A Japanese IP firm has expressed interest in sharing fees with CLP on US-based IP litigation, prompting us to ask ourselves whether this is ethically permissible.

We already knew that here in California or elsewhere around the country the rules of professional conduct permit fee sharing between US based lawyers who are not members of the same law firm.   (Keeping in mind that local requirements can vary as discussed in the postscript below.)

The ABA’s 2009 paper, “Joint Responsibility: Sharing Legal Fees Between Lawyers Not in the Same Firm,” confirms the wide-spread acceptance of fee sharing and provides some good examples of the different state rules.

Fee sharing is part of CLP’s DNA because it allows us to scale with expert patent and IP transaction lawyers without bearing the incredibly high overhead of keeping all this great talent under one roof. We’ve had to become fluent on the applicable ethical rules. Prospective clients are less willing to hire CLP unless they are comfortable, in their words, “with how this [fee sharing] works.”

For example, a recent CLP pitch deck included the following slide explaining how the client enters into one engagement agreement signed by each of the fee sharing attorneys, as well as how the agreement discloses the fee arrangement and otherwise obtains the client’s informed consent in compliance with applicable ethical rules.

 

So CLP gets fee sharing. We use it successfully with other stateside lawyers and firms. Yet could we take it overseas?   We were highly incented to do so based on the big-time benefits of fee sharing for all concerned: the client; the referring Japanese firm; and CLP.

  • The client, a Japanese technology company, would get cost-effective and expert patent trial counsel from CLP, and also would receive continuing advice, counsel and guidance from its trusted Japanese counsel (which, as any US lawyer who has litigated on behalf of an Asian client will tell you, is crucial to enjoying timely and effective communication between US lawyer and their Japanese clients).
  • The Japanese firm would retain a valued client relationship and would capture fee revenue that it otherwise would lose to other firms.
  • CLP would enlarge its pipeline of core IP patent litigation.
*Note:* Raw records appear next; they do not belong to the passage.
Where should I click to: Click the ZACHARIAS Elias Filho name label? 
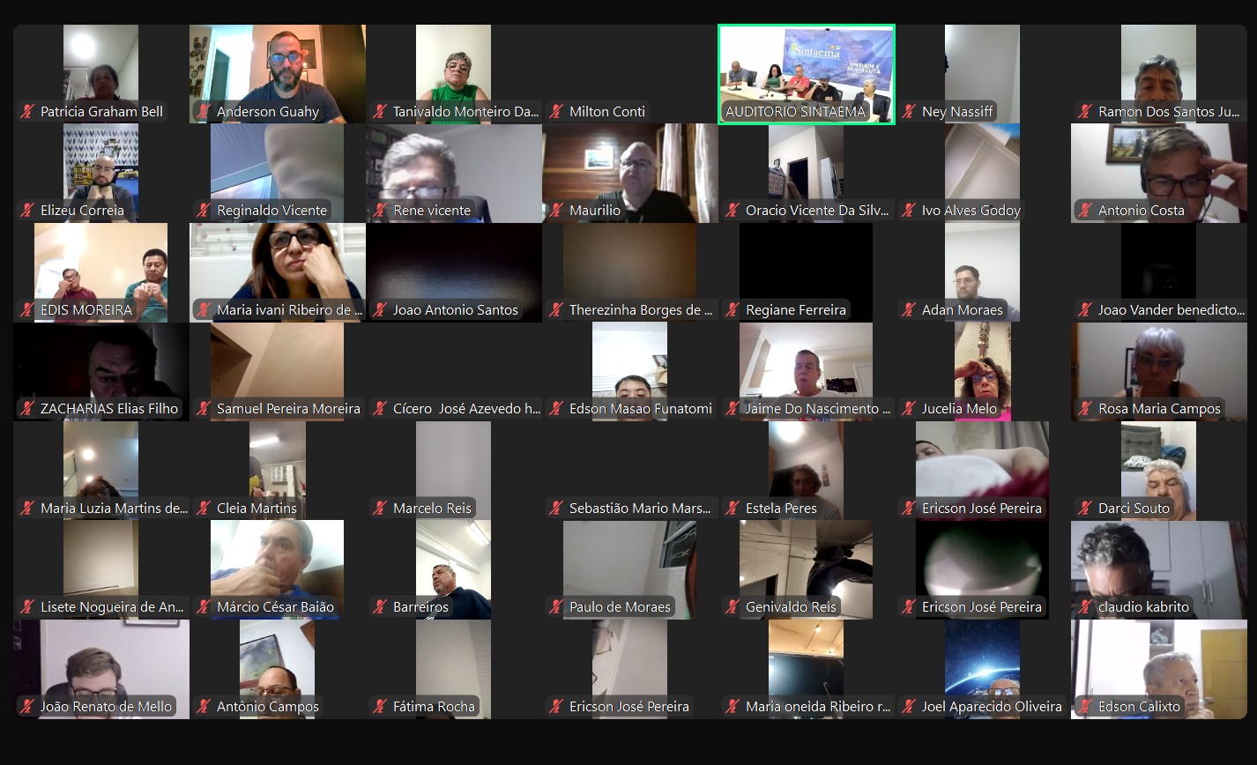[108, 409]
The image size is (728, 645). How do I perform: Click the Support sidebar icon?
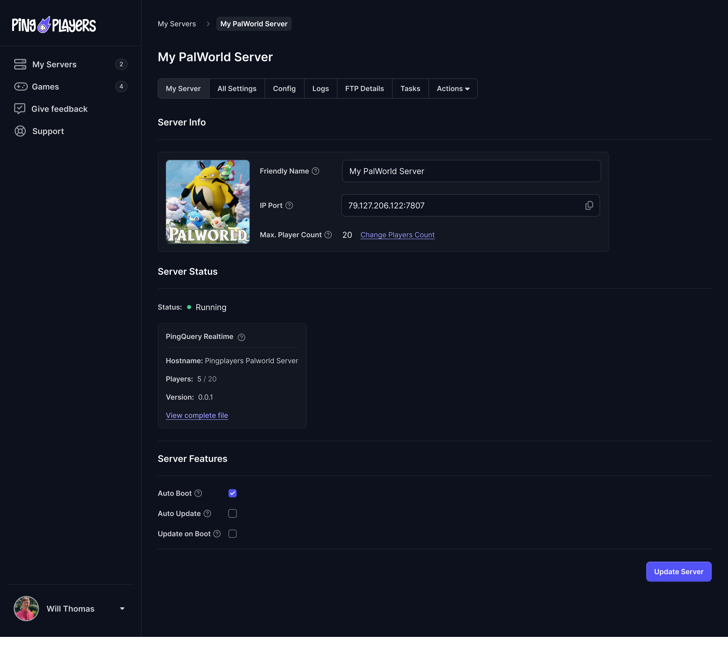click(x=19, y=131)
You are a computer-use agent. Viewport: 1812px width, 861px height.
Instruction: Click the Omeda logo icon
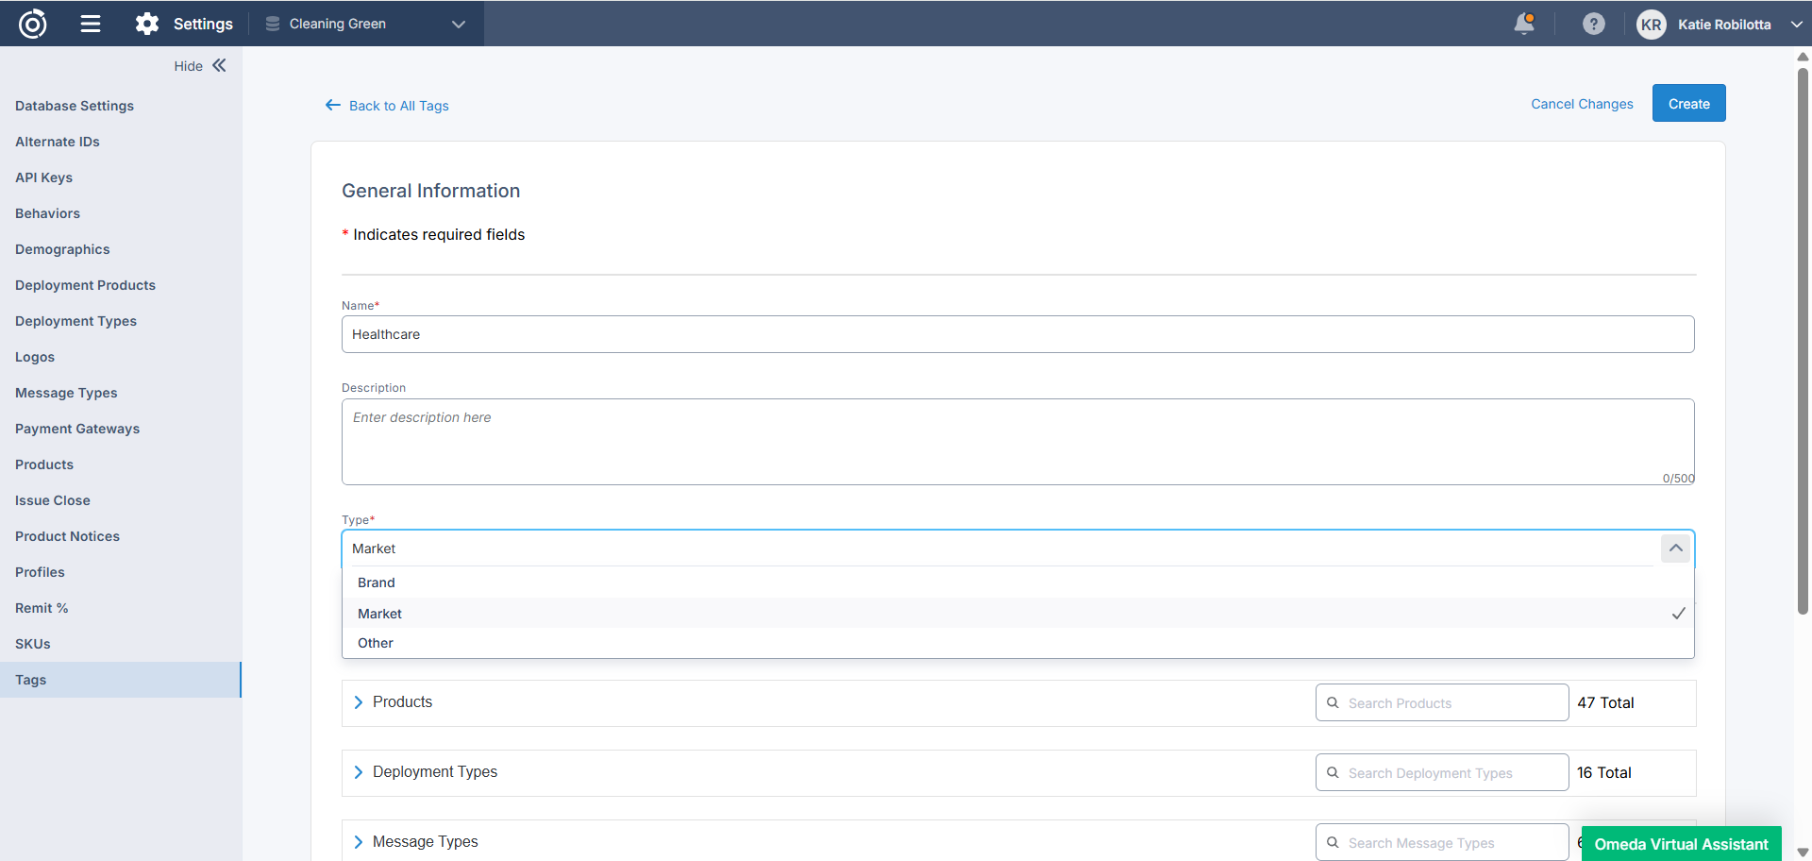click(x=33, y=24)
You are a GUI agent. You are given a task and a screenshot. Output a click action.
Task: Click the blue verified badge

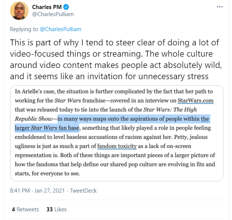click(x=64, y=7)
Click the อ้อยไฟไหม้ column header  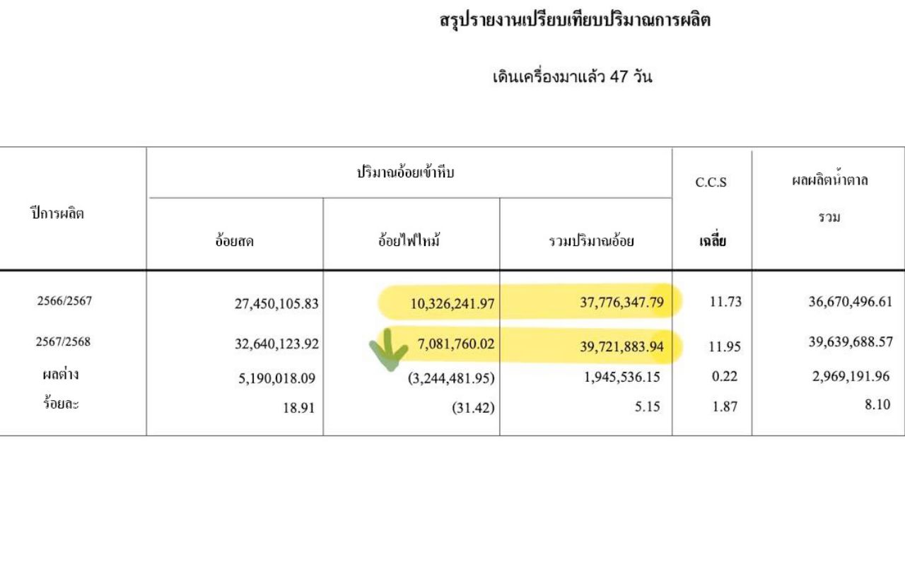tap(410, 241)
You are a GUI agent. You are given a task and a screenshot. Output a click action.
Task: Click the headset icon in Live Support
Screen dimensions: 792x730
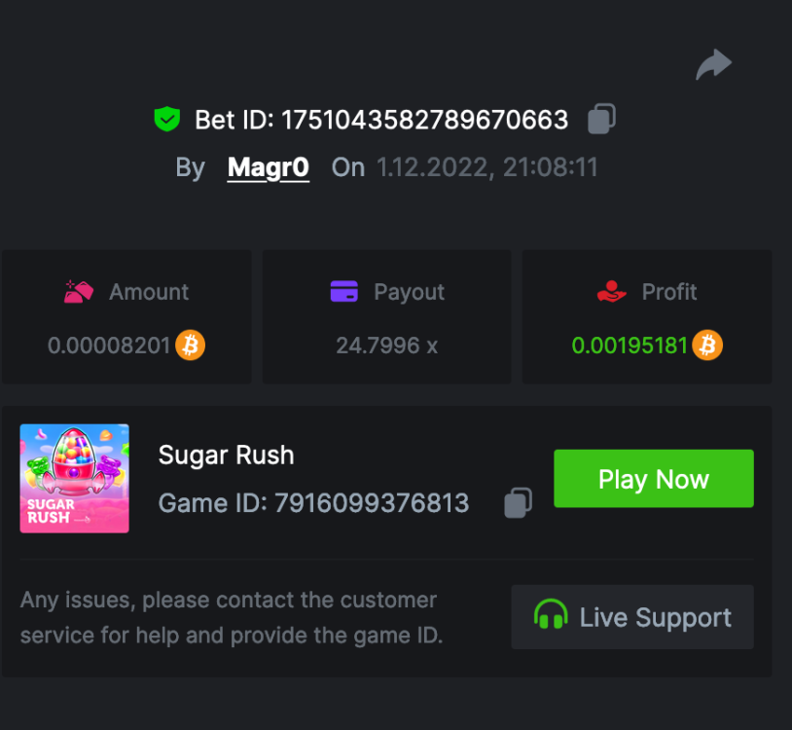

We therefore were delighted to learn that yes, we could share fees with our Japanese colleagues.

 

With respect to our investigation, the key question was whether our Japanese lawyer colleagues were “non-lawyers” with whom fee sharing is not allowed under Rule 1-310 of the California Rules of Professional Conduct (“Cal RPC”), or whether they are “lawyers” with whom fee sharing is allowed under Cal RPC 2-200(A).

California, like virtually every other jurisdiction that has examined the issue, allows its attorneys to divide fees with attorneys or law firms in other states assuming the out-of-state counsel’s ethical obligations are comparable to those of California lawyers. See Sims v. Charness, 103 Cal. Rptr. 619 (Cal. Ct. App. 2001); California Opinion 1986-88; see also ABA/BNA Lawyer’s Manual on Prof. Conduct 41:712 (2007).

Although we found no authority in California for extending the same conclusion to foreign lawyers, this has occurred in New York. The New York State Bar Opinion 806 (2007) states that a New York law could share fees with an Italian law firm in handling legal matters in New York referred by the foreign firm. The test, which was satisfied by the Italian firm, was whether “the foreign firm’s lawyers have professional education, training and ethical standards comparable to those of American lawyers and the firm.”

Better yet, the New York State Bar, in its Opinion 646 (1993) stated that Japanese lawyers pass muster:

A New York lawyer can form a partnership with Japanese Bengoshi, since the educational requirements for admission to practice law appear to be no less rigorous in Japan than in the United States and moreover, the standards of professional conduct and discipline in Japan appear to be sufficiently similar in relevant respects.

(New York has similarly blessed lawyers in Great Britain, Opinion 542 (1982) and Sweden, Opinion 658 (1994).)

CLP therefore has been able to pursue the opportunity with the Japanese firm. Even bigger picture: there is major blue sky regarding the mutually beneficial expansion of fee sharing between AFA firms and their like-minded foreign counterparts.

Postscript:

As mentioned above, fee sharing requirements vary across jurisdictions, e.g., some jurisdictions ban payment of referral fees (California does not), while others require lawyers to assume either joint financial or legal responsibility, or both, as if the fee sharing lawyers are part of the same partnership (again, California rules are not so stringent).

What if your foreign partner in fee sharing is owned in any part by non-lawyers?  Might the ability to fee share under Cal RPC 2-200 provide a back door to partnering with non-lawyers otherwise prohibited by Cal RPC 1-310?